Stored dataset items
+++++

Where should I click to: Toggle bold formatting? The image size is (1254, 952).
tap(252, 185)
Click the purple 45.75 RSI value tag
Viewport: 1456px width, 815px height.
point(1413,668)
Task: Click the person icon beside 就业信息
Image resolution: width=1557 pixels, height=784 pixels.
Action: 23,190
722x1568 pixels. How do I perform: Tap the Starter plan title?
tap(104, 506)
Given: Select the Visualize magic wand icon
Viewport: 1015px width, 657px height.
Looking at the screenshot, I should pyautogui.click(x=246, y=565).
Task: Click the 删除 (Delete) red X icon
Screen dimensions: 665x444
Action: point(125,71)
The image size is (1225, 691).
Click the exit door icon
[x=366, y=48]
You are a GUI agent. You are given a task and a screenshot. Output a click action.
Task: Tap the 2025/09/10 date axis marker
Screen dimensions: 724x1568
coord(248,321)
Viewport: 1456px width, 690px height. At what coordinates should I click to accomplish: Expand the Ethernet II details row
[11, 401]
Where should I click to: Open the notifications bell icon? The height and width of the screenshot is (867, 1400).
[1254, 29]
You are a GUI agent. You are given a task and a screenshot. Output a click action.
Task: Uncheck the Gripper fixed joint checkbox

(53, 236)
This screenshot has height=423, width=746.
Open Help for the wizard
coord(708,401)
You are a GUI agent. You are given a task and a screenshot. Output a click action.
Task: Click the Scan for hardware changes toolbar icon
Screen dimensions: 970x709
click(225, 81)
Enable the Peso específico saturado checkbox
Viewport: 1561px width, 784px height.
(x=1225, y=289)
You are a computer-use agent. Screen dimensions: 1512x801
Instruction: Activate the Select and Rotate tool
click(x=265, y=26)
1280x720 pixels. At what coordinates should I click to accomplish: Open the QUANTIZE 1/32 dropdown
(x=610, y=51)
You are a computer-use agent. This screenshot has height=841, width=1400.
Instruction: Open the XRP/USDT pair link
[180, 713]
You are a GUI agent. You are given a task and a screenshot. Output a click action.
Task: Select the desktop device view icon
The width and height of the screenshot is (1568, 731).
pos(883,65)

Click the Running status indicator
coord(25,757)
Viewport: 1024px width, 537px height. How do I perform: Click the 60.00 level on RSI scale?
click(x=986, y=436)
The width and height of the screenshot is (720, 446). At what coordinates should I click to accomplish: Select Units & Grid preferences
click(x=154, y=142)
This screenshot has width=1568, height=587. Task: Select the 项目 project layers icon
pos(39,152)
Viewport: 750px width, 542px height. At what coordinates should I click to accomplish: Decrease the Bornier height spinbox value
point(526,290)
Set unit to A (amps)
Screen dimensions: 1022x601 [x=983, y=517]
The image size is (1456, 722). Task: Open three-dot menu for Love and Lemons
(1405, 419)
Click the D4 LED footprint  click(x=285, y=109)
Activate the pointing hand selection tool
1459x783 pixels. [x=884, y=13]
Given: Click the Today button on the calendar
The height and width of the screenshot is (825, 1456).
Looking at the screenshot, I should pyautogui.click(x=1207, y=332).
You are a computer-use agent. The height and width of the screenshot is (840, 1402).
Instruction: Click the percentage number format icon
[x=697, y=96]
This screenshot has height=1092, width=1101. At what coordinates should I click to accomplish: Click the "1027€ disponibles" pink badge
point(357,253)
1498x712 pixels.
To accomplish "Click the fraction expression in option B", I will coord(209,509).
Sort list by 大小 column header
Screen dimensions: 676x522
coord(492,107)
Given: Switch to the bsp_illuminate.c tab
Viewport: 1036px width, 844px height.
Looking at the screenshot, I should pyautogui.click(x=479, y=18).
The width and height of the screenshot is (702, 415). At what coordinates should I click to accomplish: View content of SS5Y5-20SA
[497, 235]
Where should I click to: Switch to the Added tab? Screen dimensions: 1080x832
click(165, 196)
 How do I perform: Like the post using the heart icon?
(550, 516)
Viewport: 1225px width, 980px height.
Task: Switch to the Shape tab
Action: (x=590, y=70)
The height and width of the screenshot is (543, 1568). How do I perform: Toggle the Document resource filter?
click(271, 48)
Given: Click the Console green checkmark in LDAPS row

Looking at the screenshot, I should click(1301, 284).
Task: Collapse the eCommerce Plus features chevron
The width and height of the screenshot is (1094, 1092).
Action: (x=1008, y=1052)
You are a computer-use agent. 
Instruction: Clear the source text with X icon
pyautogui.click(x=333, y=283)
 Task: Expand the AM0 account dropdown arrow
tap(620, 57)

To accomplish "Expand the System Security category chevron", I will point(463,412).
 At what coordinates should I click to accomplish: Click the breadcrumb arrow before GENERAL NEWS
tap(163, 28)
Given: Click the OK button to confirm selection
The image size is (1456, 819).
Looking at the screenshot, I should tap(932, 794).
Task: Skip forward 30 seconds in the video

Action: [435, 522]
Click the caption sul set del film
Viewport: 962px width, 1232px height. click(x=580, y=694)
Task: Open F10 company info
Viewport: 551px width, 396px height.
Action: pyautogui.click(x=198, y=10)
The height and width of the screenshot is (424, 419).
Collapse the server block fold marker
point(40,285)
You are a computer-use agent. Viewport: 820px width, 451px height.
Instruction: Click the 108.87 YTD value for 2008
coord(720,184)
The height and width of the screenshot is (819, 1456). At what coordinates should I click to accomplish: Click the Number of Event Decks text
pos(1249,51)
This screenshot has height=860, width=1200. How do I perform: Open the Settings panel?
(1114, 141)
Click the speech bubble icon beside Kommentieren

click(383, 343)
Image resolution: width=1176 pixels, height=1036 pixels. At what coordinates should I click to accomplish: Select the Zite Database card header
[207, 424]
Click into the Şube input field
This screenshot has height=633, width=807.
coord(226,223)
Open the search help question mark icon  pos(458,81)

+++++

_GOAL_
Extract every entry above and reproduce each one verbatim, in its original order.

_EXERCISE SOLUTION_
Where should I click to: Toggle bold formatting? The image size is (1254, 952).
tap(252, 185)
Click the purple 45.75 RSI value tag
Viewport: 1456px width, 815px height.
point(1413,668)
Task: Click the person icon beside 就业信息
Image resolution: width=1557 pixels, height=784 pixels.
Action: 23,190
722x1568 pixels. How do I perform: Tap the Starter plan title?
tap(104, 506)
Given: Select the Visualize magic wand icon
Viewport: 1015px width, 657px height.
Looking at the screenshot, I should pyautogui.click(x=246, y=565).
Task: Click the 删除 (Delete) red X icon
Screen dimensions: 665x444
Action: point(125,71)
The image size is (1225, 691).
Click the exit door icon
[x=366, y=48]
You are a GUI agent. You are given a task and a screenshot. Output a click action.
Task: Tap the 2025/09/10 date axis marker
Screen dimensions: 724x1568
coord(248,321)
Viewport: 1456px width, 690px height. At what coordinates should I click to accomplish: Expand the Ethernet II details row
[11, 401]
Where should I click to: Open the notifications bell icon? The height and width of the screenshot is (867, 1400).
[1254, 29]
You are a GUI agent. You are given a task and a screenshot. Output a click action.
Task: Uncheck the Gripper fixed joint checkbox

(53, 236)
This screenshot has height=423, width=746.
Open Help for the wizard
coord(708,401)
You are a GUI agent. You are given a task and a screenshot. Output a click action.
Task: Click the Scan for hardware changes toolbar icon
Screen dimensions: 970x709
click(225, 81)
Enable the Peso específico saturado checkbox
Viewport: 1561px width, 784px height.
(x=1225, y=289)
You are a computer-use agent. Screen dimensions: 1512x801
Instruction: Activate the Select and Rotate tool
click(x=265, y=26)
1280x720 pixels. At what coordinates should I click to accomplish: Open the QUANTIZE 1/32 dropdown
(x=610, y=51)
You are a computer-use agent. This screenshot has height=841, width=1400.
Instruction: Open the XRP/USDT pair link
[180, 713]
You are a GUI agent. You are given a task and a screenshot. Output a click action.
Task: Select the desktop device view icon
The width and height of the screenshot is (1568, 731).
pos(883,65)

Click the Running status indicator
coord(25,757)
Viewport: 1024px width, 537px height. How do I perform: Click the 60.00 level on RSI scale?
click(x=986, y=436)
The width and height of the screenshot is (720, 446). At what coordinates should I click to accomplish: Select Units & Grid preferences
click(x=154, y=142)
This screenshot has width=1568, height=587. Task: Select the 项目 project layers icon
pos(39,152)
Viewport: 750px width, 542px height. At what coordinates should I click to accomplish: Decrease the Bornier height spinbox value
point(526,290)
Set unit to A (amps)
Screen dimensions: 1022x601 [x=983, y=517]
The image size is (1456, 722). Task: Open three-dot menu for Love and Lemons
(1405, 419)
Click the D4 LED footprint  click(x=285, y=109)
Activate the pointing hand selection tool
1459x783 pixels. [x=884, y=13]
Given: Click the Today button on the calendar
The height and width of the screenshot is (825, 1456).
Looking at the screenshot, I should pyautogui.click(x=1207, y=332).
You are a computer-use agent. The height and width of the screenshot is (840, 1402).
Instruction: Click the percentage number format icon
[x=697, y=96]
This screenshot has height=1092, width=1101. At what coordinates should I click to accomplish: Click the "1027€ disponibles" pink badge
point(357,253)
1498x712 pixels.
To accomplish "Click the fraction expression in option B", I will coord(209,509).
Sort list by 大小 column header
Screen dimensions: 676x522
coord(492,107)
Given: Switch to the bsp_illuminate.c tab
Viewport: 1036px width, 844px height.
Looking at the screenshot, I should pyautogui.click(x=479, y=18).
The width and height of the screenshot is (702, 415). At what coordinates should I click to accomplish: View content of SS5Y5-20SA
[497, 235]
Where should I click to: Switch to the Added tab? Screen dimensions: 1080x832
click(165, 196)
 How do I perform: Like the post using the heart icon?
(550, 516)
Viewport: 1225px width, 980px height.
Task: Switch to the Shape tab
Action: (x=590, y=70)
The height and width of the screenshot is (543, 1568). How do I perform: Toggle the Document resource filter?
click(271, 48)
Given: Click the Console green checkmark in LDAPS row

Looking at the screenshot, I should click(1301, 284).
Task: Collapse the eCommerce Plus features chevron
The width and height of the screenshot is (1094, 1092).
Action: (x=1008, y=1052)
You are a computer-use agent. 
Instruction: Clear the source text with X icon
pyautogui.click(x=333, y=283)
 Task: Expand the AM0 account dropdown arrow
tap(620, 57)

To accomplish "Expand the System Security category chevron", I will point(463,412).
 At what coordinates should I click to accomplish: Click the breadcrumb arrow before GENERAL NEWS
tap(163, 28)
Given: Click the OK button to confirm selection
The image size is (1456, 819).
Looking at the screenshot, I should tap(932, 794).
Task: Skip forward 30 seconds in the video

Action: [435, 522]
Click the caption sul set del film
Viewport: 962px width, 1232px height. click(x=580, y=694)
Task: Open F10 company info
Viewport: 551px width, 396px height.
Action: pyautogui.click(x=198, y=10)
The height and width of the screenshot is (424, 419).
Collapse the server block fold marker
point(40,285)
You are a computer-use agent. Viewport: 820px width, 451px height.
Instruction: Click the 108.87 YTD value for 2008
coord(720,184)
The height and width of the screenshot is (819, 1456). At what coordinates should I click to accomplish: Click the Number of Event Decks text
pos(1249,51)
This screenshot has height=860, width=1200. How do I perform: Open the Settings panel?
(1114, 141)
Click the speech bubble icon beside Kommentieren

click(383, 343)
Image resolution: width=1176 pixels, height=1036 pixels. At what coordinates should I click to accomplish: Select the Zite Database card header
[207, 424]
Click into the Şube input field
This screenshot has height=633, width=807.
coord(226,223)
Open the search help question mark icon  pos(458,81)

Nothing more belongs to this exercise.